Net metering is a program that monitors the generation and consumption of energy for homes with solar energy systems, ensuring that each home has access to power from the grid when it’s needed and also offering utility bill credits when the home’s solar system generates surplus energy.
Finally, Ohio is among a number of states that uses solar renewable energy certificates (SRECs). In order to encourage the adoption of solar energy in Ohio, the state awards homeowners one SREC for each megawatt-hour (MWh) of electricity generated by their system. These SRECs can then be sold for a small profit, which helps to offset some of the cost of the solar system. The current sale price for SRECs in Ohio is $15 per certificate.
Every kilowatt-hour of solar energy produced in Ohio offsets more than two pounds of carbon dioxide emissions. Solar arrays are being built on former landfill sites and in areas that have been heavily logged, helping to offset the environmental impact of these activities. Investing in solar power in Ohio has an excellent average rate of return of 5.2 percent. Installing a solar energy system can boost home values by $9,500 or more.
Though solar was once an extremely expensive technology, solar panels Ohio are now surprisingly affordable. In fact, prices have fallen by about 53 percent over the last five years alone. This trend will likely only continue as the state’s RPS mandates drive greater competition in the solar power Ohio market. Though the cost varies significantly depending on the location, the average cost of a solar panel system in Ohio after incentives is about $16,000. However, buying a system outright is not the only option.
An increasingly popular alternative is a solar lease or solar power purchase agreement (PPA). These options are sometimes advertised as free solar panels Ohio, but the truth is a little more complicated. It’s true that there is no up-front cost to the homeowner, but the process isn’t truly free. Under these free solar panels Ohio agreements, a company will install a solar panel system on top of a homeowner’s roof at no cost and then sell the generated energy back to the homeowner.
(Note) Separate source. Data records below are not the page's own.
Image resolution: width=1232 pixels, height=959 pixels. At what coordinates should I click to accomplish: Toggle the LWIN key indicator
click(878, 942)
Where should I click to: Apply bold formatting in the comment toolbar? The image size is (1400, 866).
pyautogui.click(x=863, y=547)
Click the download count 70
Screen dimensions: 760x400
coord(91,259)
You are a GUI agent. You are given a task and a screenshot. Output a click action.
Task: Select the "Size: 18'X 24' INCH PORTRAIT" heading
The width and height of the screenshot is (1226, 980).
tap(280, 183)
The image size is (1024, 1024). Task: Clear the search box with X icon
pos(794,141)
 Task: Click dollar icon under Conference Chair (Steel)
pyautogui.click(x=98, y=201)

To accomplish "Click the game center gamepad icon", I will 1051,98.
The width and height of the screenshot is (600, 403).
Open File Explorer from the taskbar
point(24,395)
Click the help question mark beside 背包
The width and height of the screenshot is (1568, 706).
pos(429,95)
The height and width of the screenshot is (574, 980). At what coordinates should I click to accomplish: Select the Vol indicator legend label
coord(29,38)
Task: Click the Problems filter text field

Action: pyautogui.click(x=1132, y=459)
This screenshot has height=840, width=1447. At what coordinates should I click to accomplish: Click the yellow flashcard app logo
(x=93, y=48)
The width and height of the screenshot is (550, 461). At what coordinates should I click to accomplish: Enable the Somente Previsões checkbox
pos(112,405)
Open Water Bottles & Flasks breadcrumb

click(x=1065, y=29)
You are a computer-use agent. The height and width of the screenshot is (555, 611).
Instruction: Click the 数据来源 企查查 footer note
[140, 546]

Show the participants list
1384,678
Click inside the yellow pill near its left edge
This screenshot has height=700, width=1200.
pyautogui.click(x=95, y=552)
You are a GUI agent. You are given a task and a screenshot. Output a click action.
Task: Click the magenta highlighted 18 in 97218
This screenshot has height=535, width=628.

This option is often more affordable than paying for traditional electricity, but it’s important to do the math to ensure that such an arrangement actually makes sense.
Ohio, like many Northeastern and Midwestern states, was built largely on manufacturing. The state relied on heavy industry and manufacturing jobs to fuel its prosperous cities and towns, but many of those jobs have evaporated over the past half-century. In solar, however, Ohio may have an opportunity to jump-start its sputtering economy and reinvigorate the cities and towns that have struggled to find their way after the decline of manufacturing.
More than 6,500 people are already employed in solar-related jobs in Ohio, and with additional investments and a greater commitment from the state, the solar industry could become a driving force in the Buckeye State for years to come.
Thanks to a number of incentives, continually falling prices and a government commitment to renewable energy, there’s no better time to join the push for a solar Ohio. Solar panels Ohio have never been more affordable while traditional utility rates have never been more expensive. Ohio homeowners can save $15,000 to $20,000 or more over the lifespan of a solar energy system while also doing their part to better the environment. To explore how you can put solar power to work for you, start with our simple and powerful solar calculator. If solar makes sense for you, we can connect you with vetted, experienced solar installers to get you on the way to a cheaper and greener energy existence today.
Interested in getting exact prices for the cost solar for your home? Get competitive solar quotes from qualified, trusted installers in your area. To see an estimate for how much you could expect to save and how much a solar system would cost, try our solar calculator.